--- RECORDS PROVIDED ---

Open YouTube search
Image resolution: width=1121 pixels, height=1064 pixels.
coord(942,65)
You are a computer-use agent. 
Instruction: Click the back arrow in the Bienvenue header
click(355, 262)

---
--- RECORDS PROVIDED ---

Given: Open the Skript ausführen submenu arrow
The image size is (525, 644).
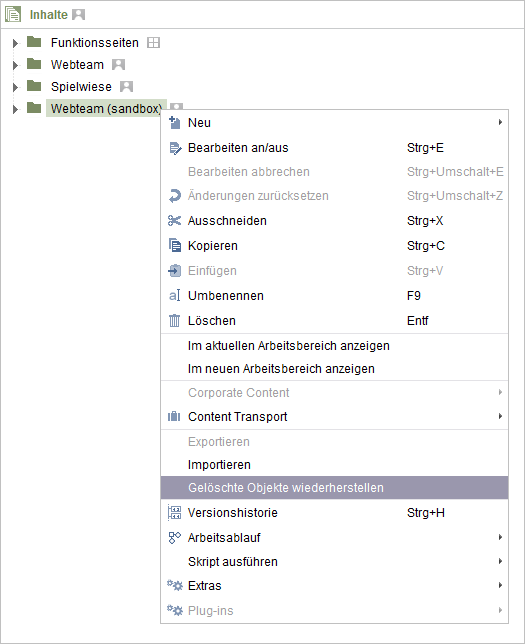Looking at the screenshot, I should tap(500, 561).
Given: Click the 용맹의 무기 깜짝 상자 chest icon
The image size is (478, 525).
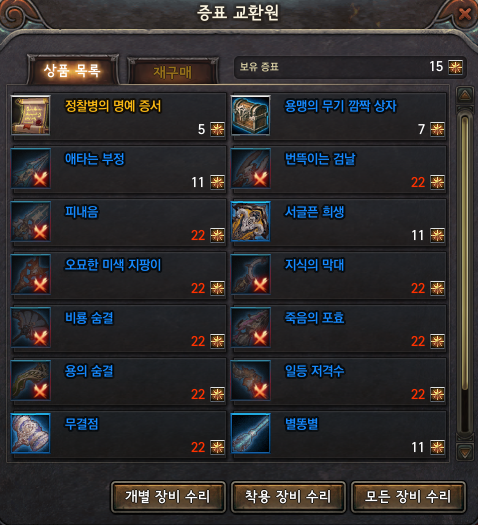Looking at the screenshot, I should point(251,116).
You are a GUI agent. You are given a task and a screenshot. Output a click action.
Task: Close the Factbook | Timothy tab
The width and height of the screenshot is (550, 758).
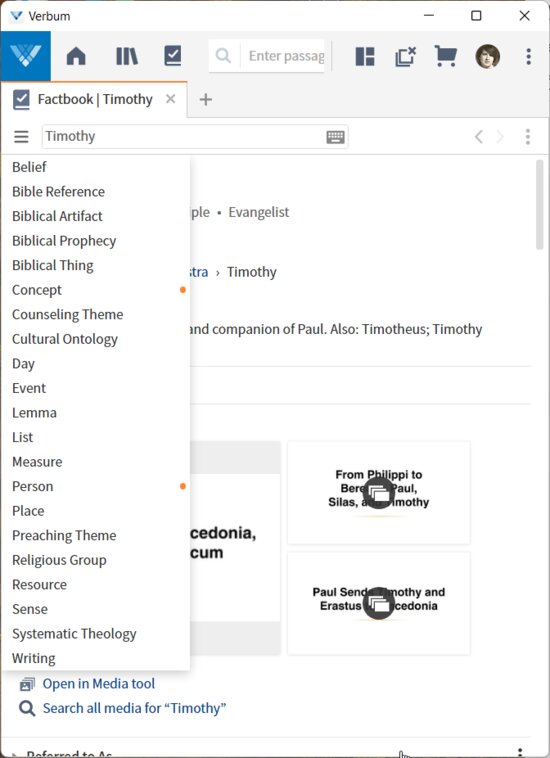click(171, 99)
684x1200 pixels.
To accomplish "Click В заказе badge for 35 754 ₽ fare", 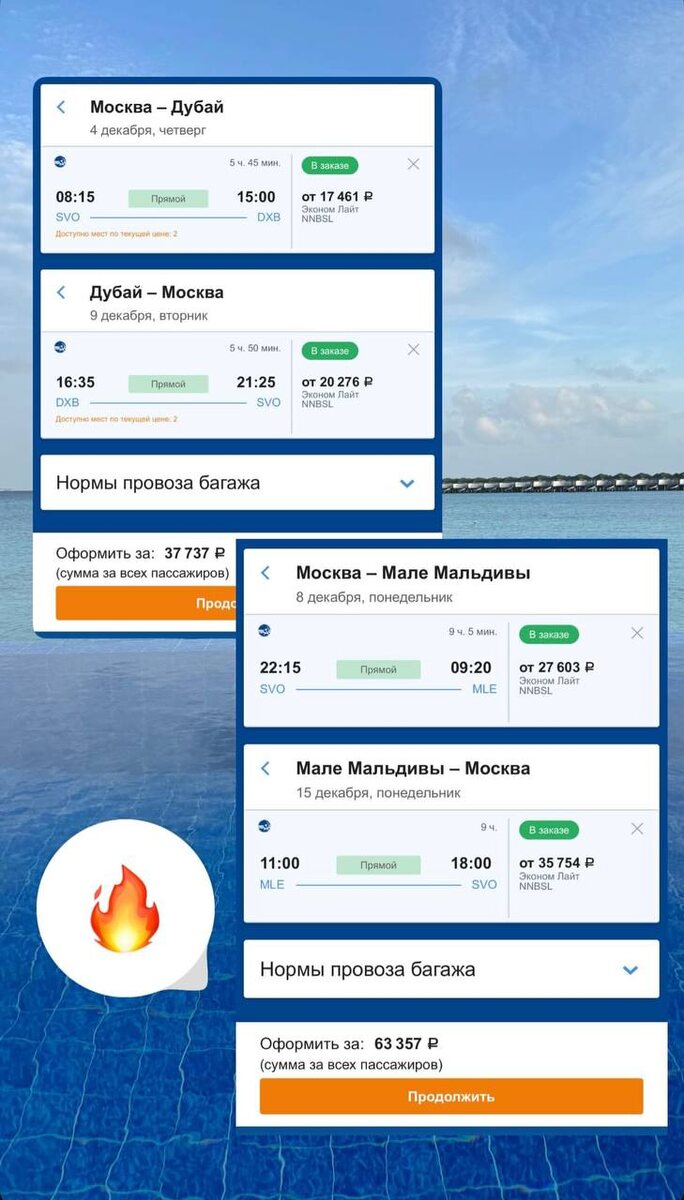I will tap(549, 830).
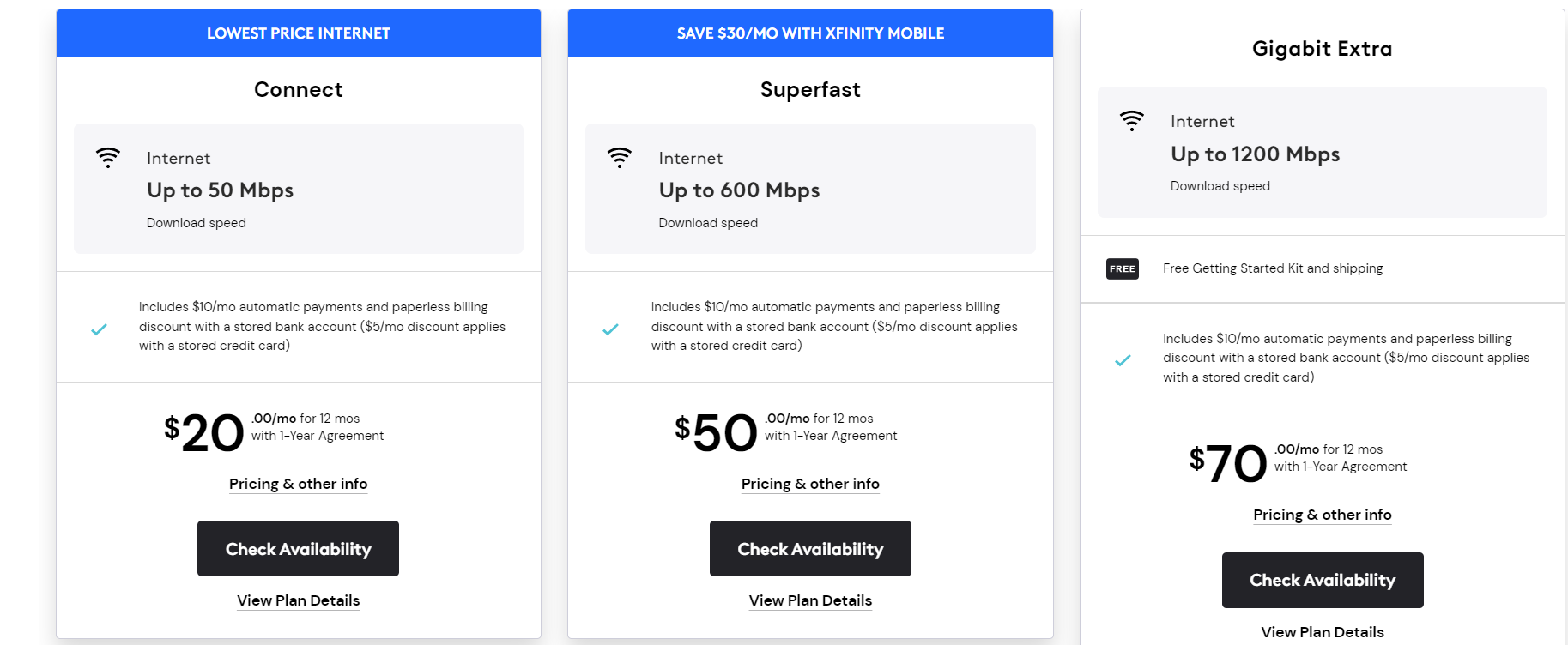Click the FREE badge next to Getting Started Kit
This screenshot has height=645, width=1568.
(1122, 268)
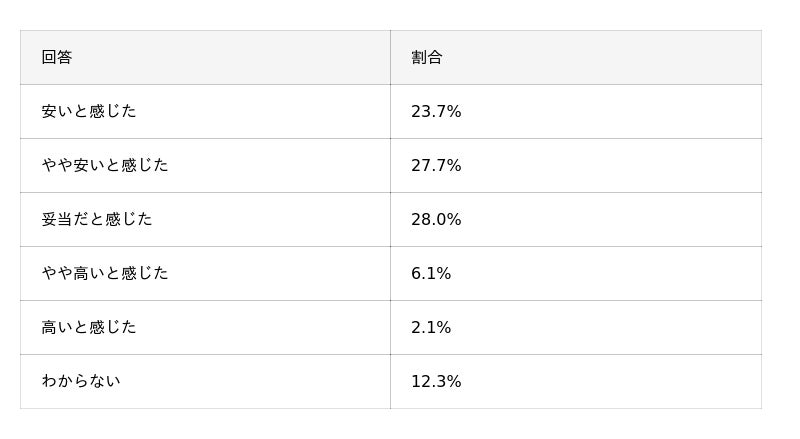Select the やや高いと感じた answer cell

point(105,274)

---

WORK INSTRUCTION. Among the lines of the material above, find those with the word "agent". Copy each one.

PROBLEM SOLUTION.
You are a computer-use agent. 
You are a GUI agent. You are given a task and a screenshot. Output a click action.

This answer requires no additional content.